Environnement et facteurs dégradant la santé

Le Monde - Philips tarde à remplacer des appareils respiratoires susceptibles de créer des problèmes de santé

il y a 5 mois, par Info santé sécu social

L’Agence nationale de sécurité du médicament et des produits de santé exige que le groupe ait remplacé trois quarts des appareils d’ici à la fin de juin. Elle lui demande également de lancer une étude pour évaluer précisément les risques, en particulier ceux de cancer.

Le Monde avec AFP
Publié le 09/02/2022

« Philips ne respecte pas ses engagements. » C’est le constat, sans appel, de l’Agence nationale de sécurité du médicament et des produits de santé (ANSM). Le groupe industriel avait annoncé cet été le rappel de quelque 370 000 appareils respiratoires, surtout utilisés contre l’apnée du sommeil, susceptibles de créer certains problèmes de santé. Plusieurs mois après, seuls 7 % d’entre eux ont été repris, a fait savoir l’ANSM mardi 8 février lors d’une conférence de presse.

La situation n’est « plus acceptable », a dénoncé la directrice adjointe de l’agence, Caroline Semaille. Car si les effets à court terme de ces respirateurs défectueux sont connus – toux ou maux de têtes dus aux particules de mousse insonorisante inhalées ou ingérées par le patient –, l’autorité s’inquiète d’un risque théorique de cancer à plus long terme évoqué par Philips.

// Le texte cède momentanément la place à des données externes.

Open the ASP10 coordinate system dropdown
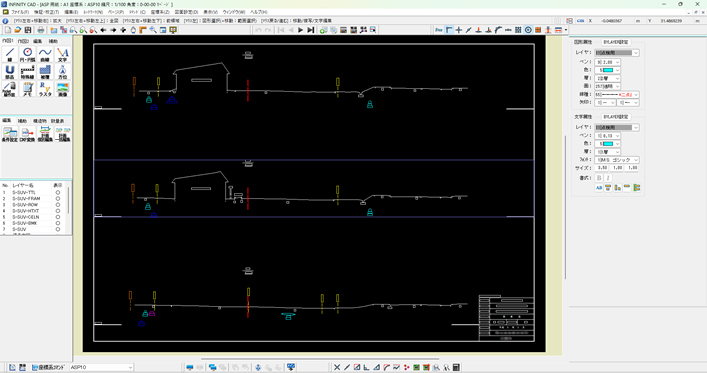The width and height of the screenshot is (707, 373). 101,367
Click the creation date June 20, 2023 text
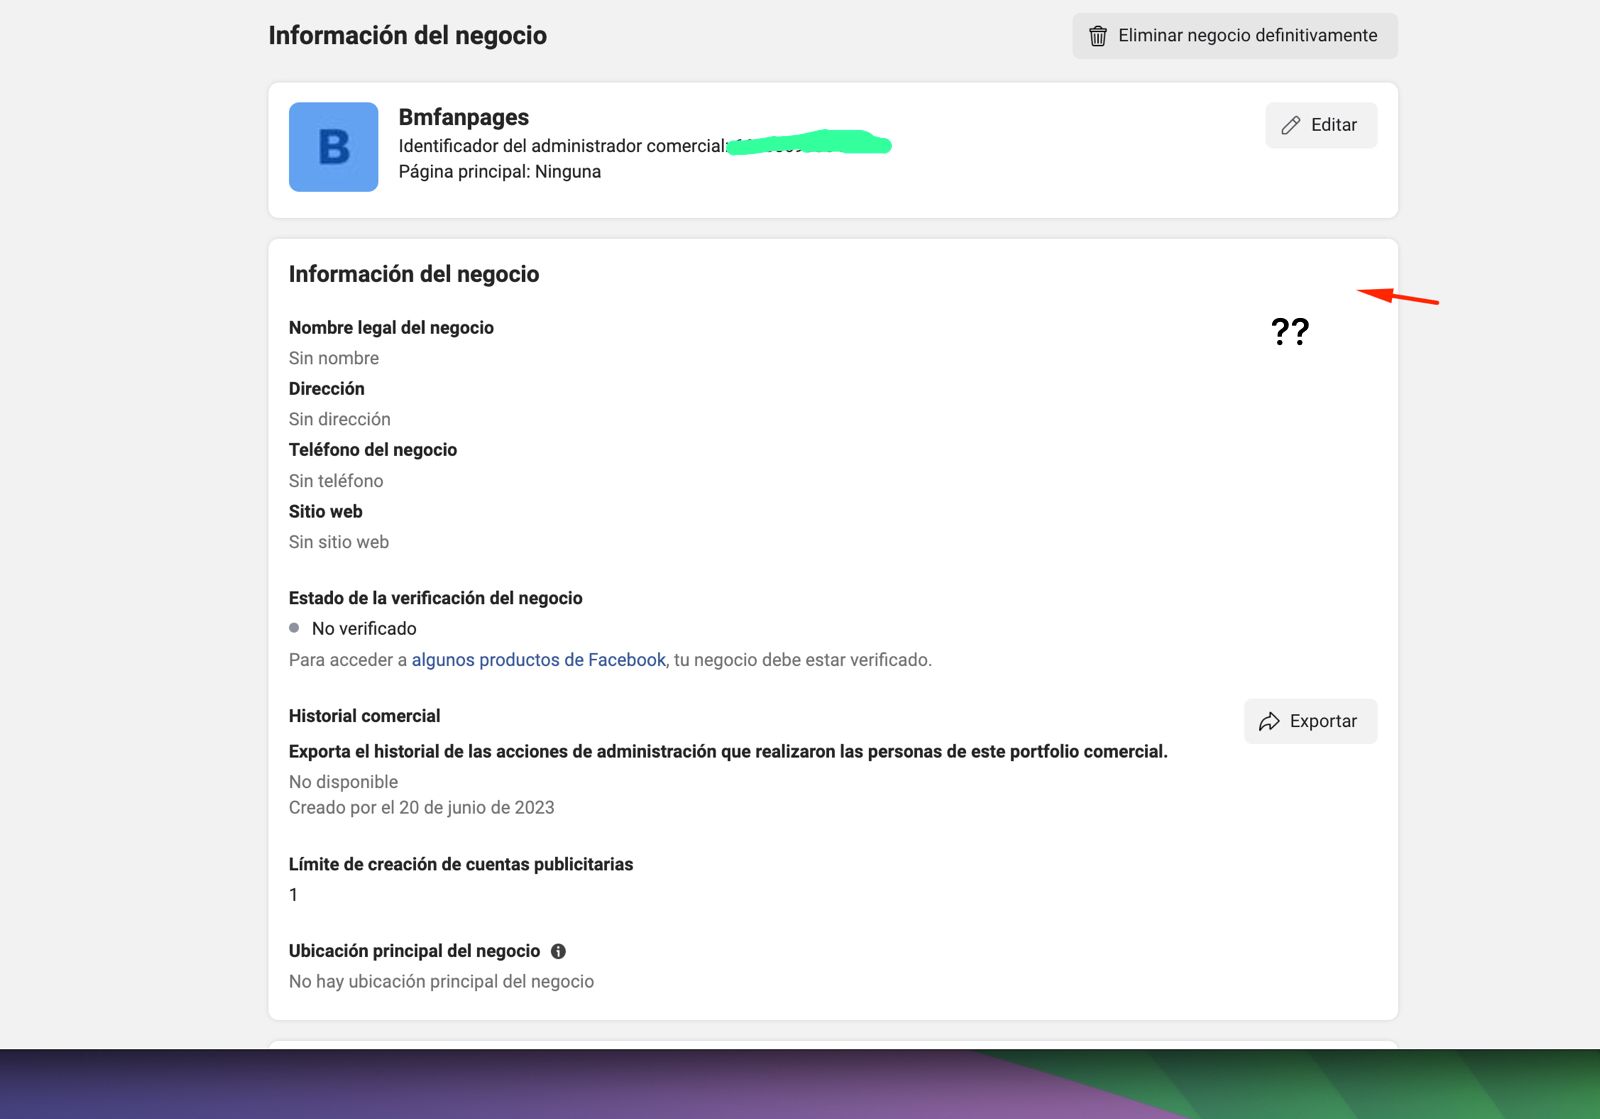 421,808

L’ANSM exige l’accélération du rappel
L’autorité veut désormais utiliser la manière forte contre Philips : elle engagera, dans les prochains jours, une « décision de police sanitaire », a-t-elle annoncé mardi. Concrètement, cela veut dire que Philips s’expose à des poursuites pénales s’il ne respecte pas le calendrier imposé par l’ANSM. L’Agence exige notamment que le groupe ait remplacé trois quarts des appareils d’ici à la fin juin. Elle lui demande aussi de lancer une étude pour évaluer précisément les risques, en particulier ceux de cancer.

Ces risques n’étant à ce stade que théoriques et les premières données, issues d’une étude canadienne, étant plutôt rassurantes, l’ANSM invite les patients concernés à ne pas se défaire de leurs appareils en attendant leur remplacement. « Il vaut mieux conserver un appareil défectueux plutôt que ne plus avoir d’appareil du tout », a prévenu Mme Semaille. « Ce qu’on ne souhaite pas, c’est qu’il y ait une vague alarmiste. »

Le groupe Philips, sollicité par l’Agence France-Presse, n’a pas souhaité réagir dans l’immédiat. « Nous restons extrêmement concentrés sur la réparation et le remplacement de dispositifs liés à ce rappel », avait déclaré à la fin de janvier Frans van Houten, le président-directeur général de l’entreprise, admettant qu’il faudrait sûrement « plusieurs années » pour rétablir la part de marché du groupe dans le secteur du sommeil.